Mortgage brokers look at details like interest rates, loan terms, and other factors to ensure they get the can get their clients the best deals possible. A good broker will use their knowledge of the market and lending options available to them to maximize your pre-approved limit and get you the best terms.
What Does an Underwriter Do?
While a mortgage broker or loan officer will make some effort to verify your creditworthiness in a general sense, underwriters are focused entirely focused on assessing how much money you can reasonably borrow and qualify or disqualify you accordingly. It’s the job of underwriters to protect lenders, much as it’s a loan officer or broker’s job to pursue the borrower’s need for a loan.
This seems like underwriters are somewhat adversarial to borrowers and mortgage brokers, but they serve to protect the integrity of the process. Since underwriters typically enforce the lender’s requirements for their various loan types, their job is to ensure that borrowers aren’t being lent too much money or taking on debts they can’t repay.

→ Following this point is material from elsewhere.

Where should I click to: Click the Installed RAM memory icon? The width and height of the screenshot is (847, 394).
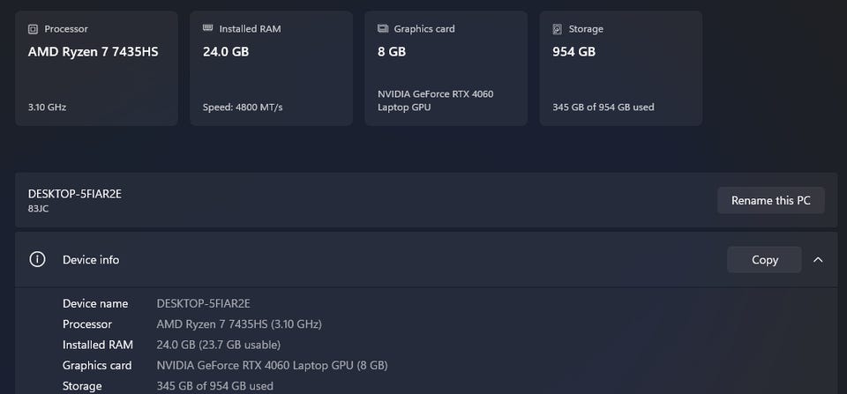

If you remember the real estate crash of 2008, many of the problems that arose came from inadequate loan qualification policies and the lack of enforcement of those policies that were in place. In many ways, underwriters protect the value of real estate investments and the stability of the financial industry as a whole.

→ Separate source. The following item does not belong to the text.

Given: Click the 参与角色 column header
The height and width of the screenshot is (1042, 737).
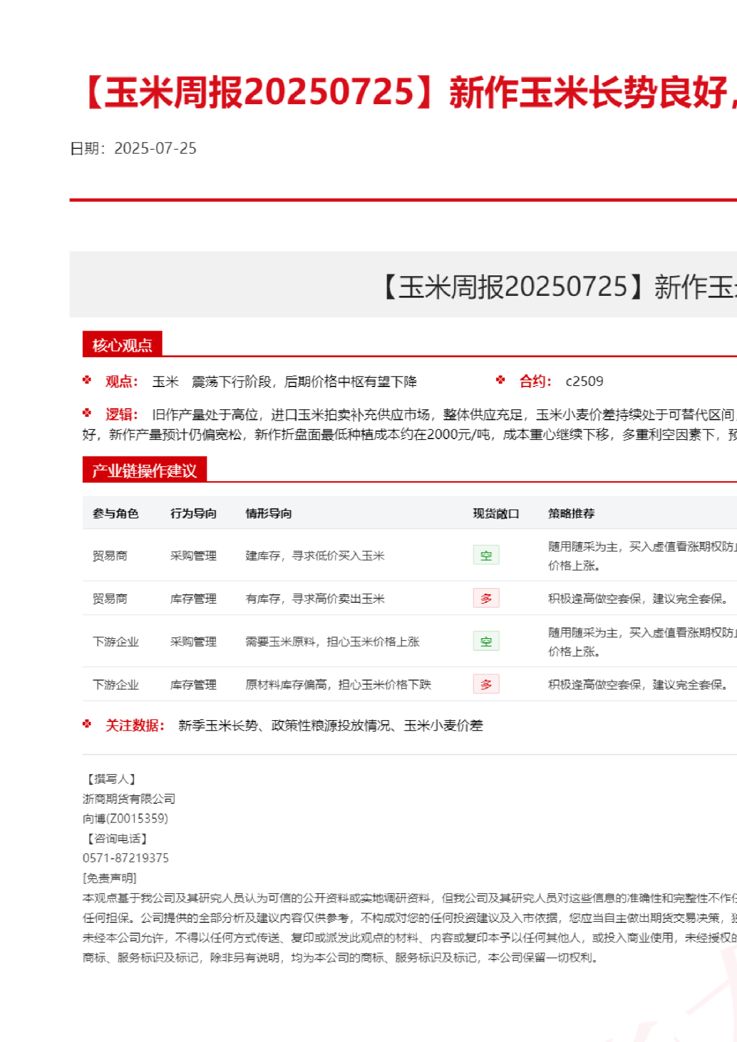Looking at the screenshot, I should pos(115,513).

How Does an Underwriter Assess a Borrower?
Underwriters consider several facets of the borrower, often represented as anywhere from 3 to 5 “C’s,” usually including Capital, Capacity, and Collateral, with occasional inclusions of Character and Conditions. These core considerations are assessed individually for a borrower with different weights based on the lender’s policies and the type of loan sought.
With this information in mind, an underwriter considers credit score and history, rent and utility payments, insurance premiums, existing debt, and a range of additional factors to assess whether the borrower can pay back the mortgage. This process is how your mortgage or pre-approval is ultimately either approved or denied.

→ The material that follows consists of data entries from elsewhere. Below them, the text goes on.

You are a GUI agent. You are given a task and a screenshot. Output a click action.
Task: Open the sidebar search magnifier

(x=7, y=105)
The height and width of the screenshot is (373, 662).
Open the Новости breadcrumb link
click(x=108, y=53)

What Do Mortgage Lenders Do?
Mortgage lenders are the actual party providing funds for the property purchase. Lenders are almost never individuals; rather, they’re large financial institutions, like banks, with anywhere from dozens to hundreds or thousands of invested parties.
Lenders set policies and requirements for their mortgage process, usually including home inspection and valuation above and beyond the mortgage-pre-approval process. In some cases, some requirements may be waived at the lender’s discretion.
Mortgage lending companies also do a lot of work to manage the backend of mortgages. This includes the filing of documents, verifying information, maintaining databases with borrower information, and other tasks that ensure the loan is in compliance with regulations and its own policies. Mortgage companies also monitor loans, either directly or with a mortgage servicing partner, throughout their life cycle to ensure they are in good standing.
After the initial mortgage process, as long as you keep making your payments and adhere to the terms of your mortgage, you are unlikely to hear much from your mortgage lender beyond your monthly bill.
Finding the Right Mortgage Company
At Integrity Mortgage, LLC (NMLS #1692497), we provide a range of mortgage products suited to almost any need. Our talented team of loan officers and underwriters have experience with all kinds of real estate purchases and are eager to help you get exactly the home or investment property mortgage you need. Reach out today to learn more!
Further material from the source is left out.